==== Supplied records ====

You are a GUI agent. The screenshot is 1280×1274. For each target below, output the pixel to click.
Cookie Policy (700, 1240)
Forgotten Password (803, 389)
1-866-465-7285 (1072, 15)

====
==== Supplied records ====

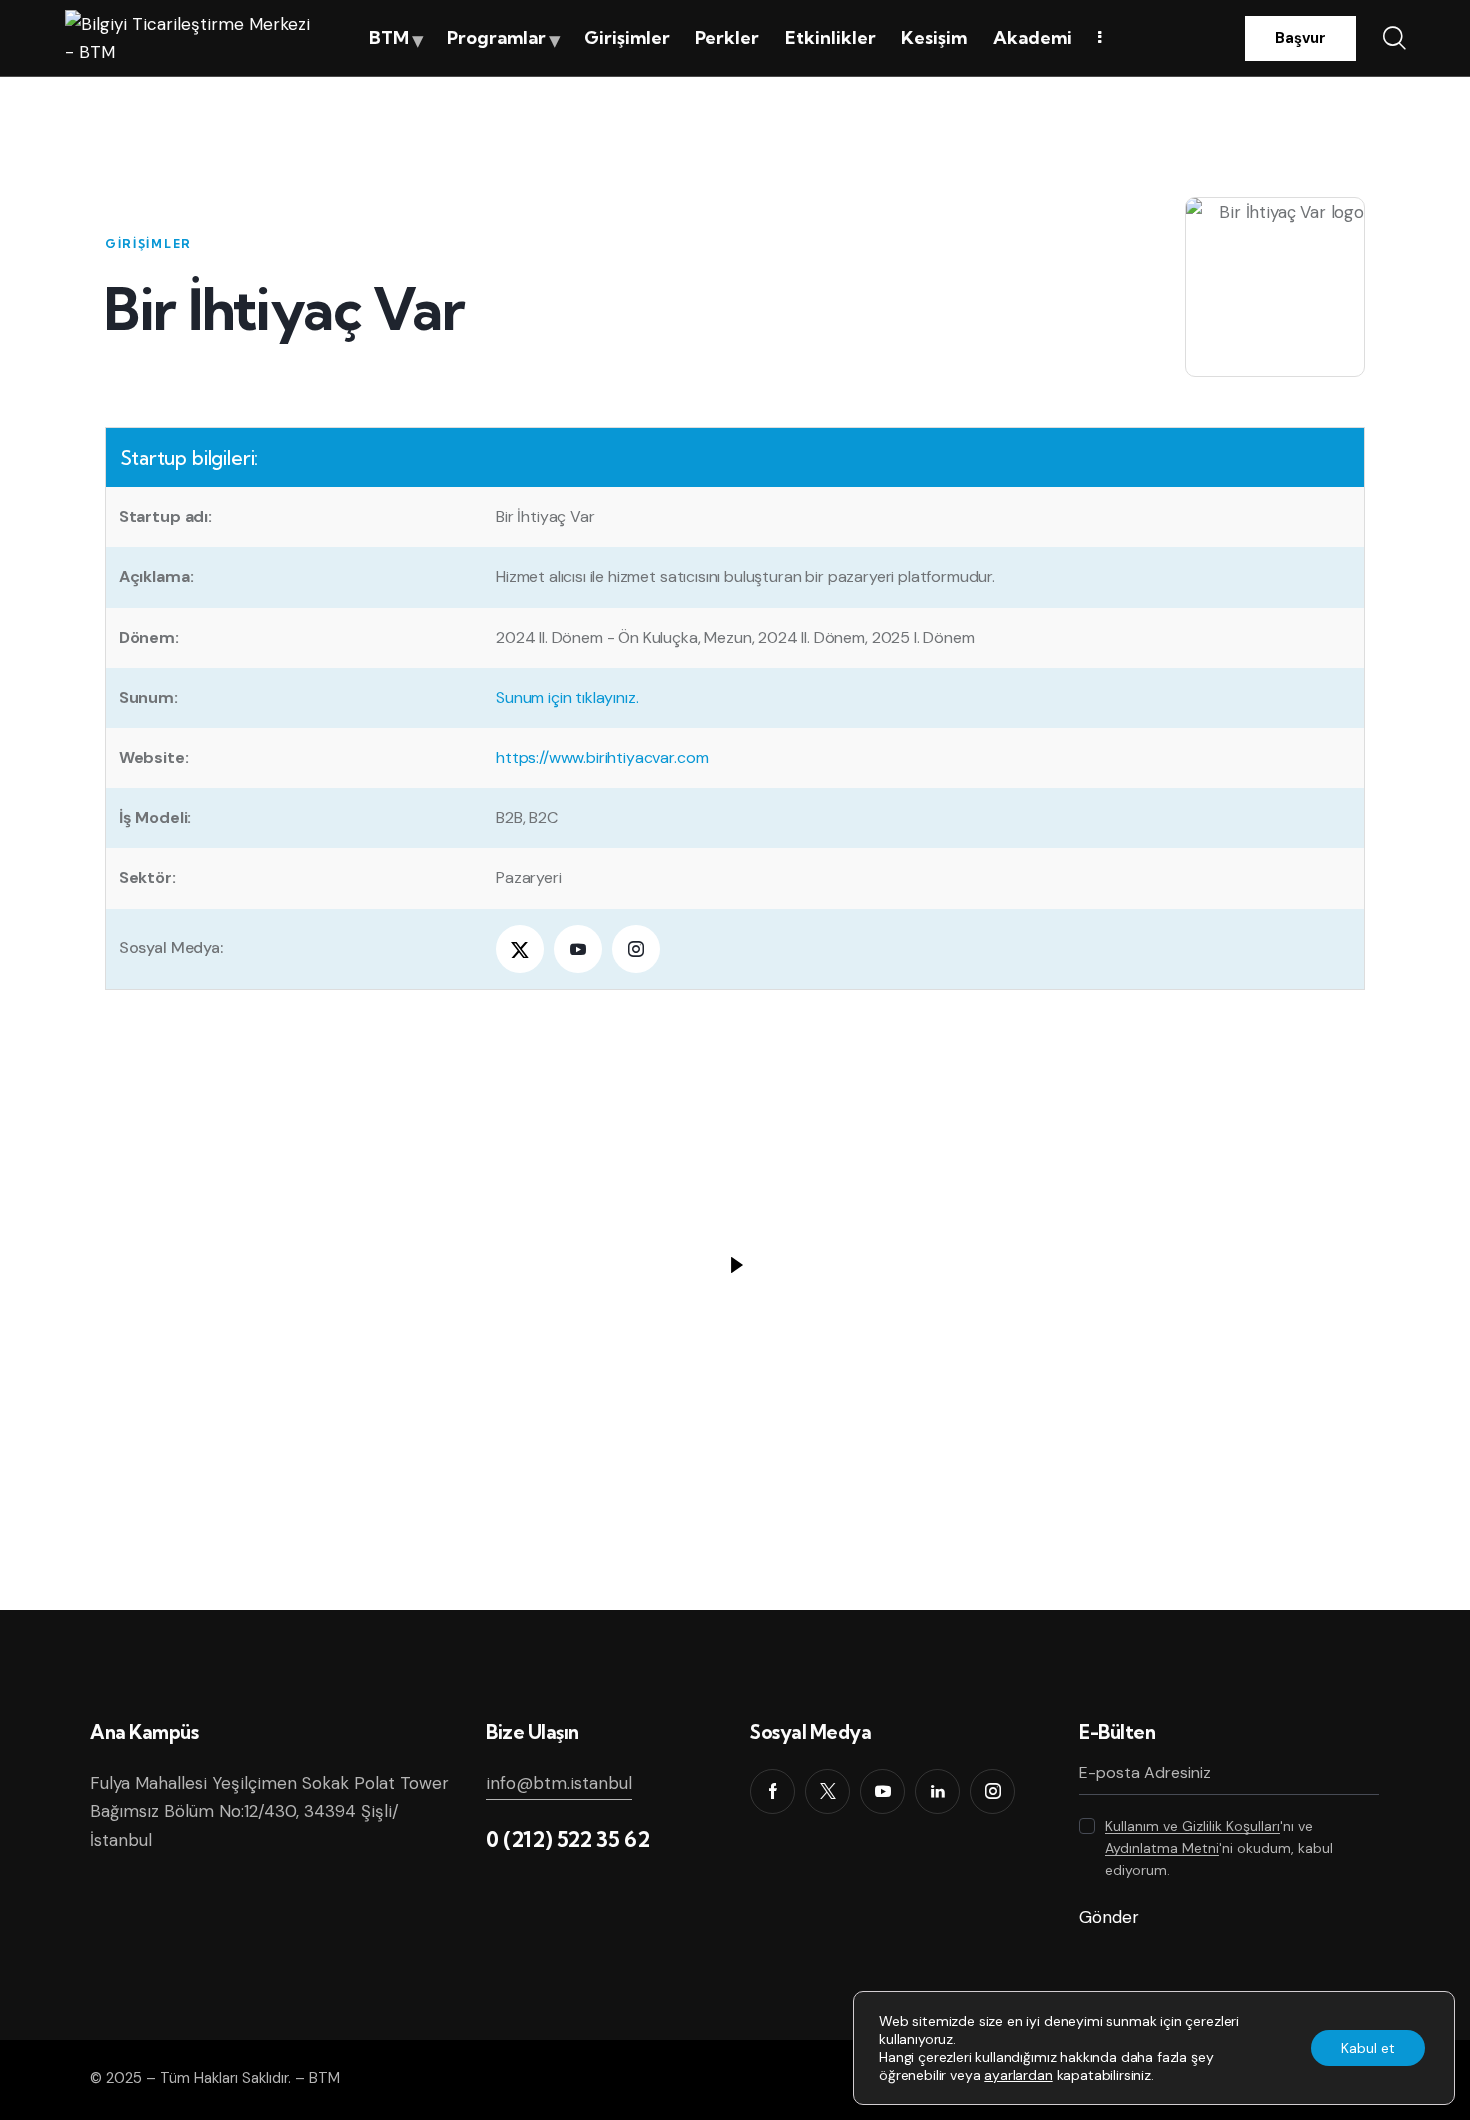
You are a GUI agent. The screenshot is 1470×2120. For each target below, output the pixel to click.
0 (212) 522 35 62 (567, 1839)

====

Across the listing, count every line with the word "target" in it. Answer with the number alone.

Task response
2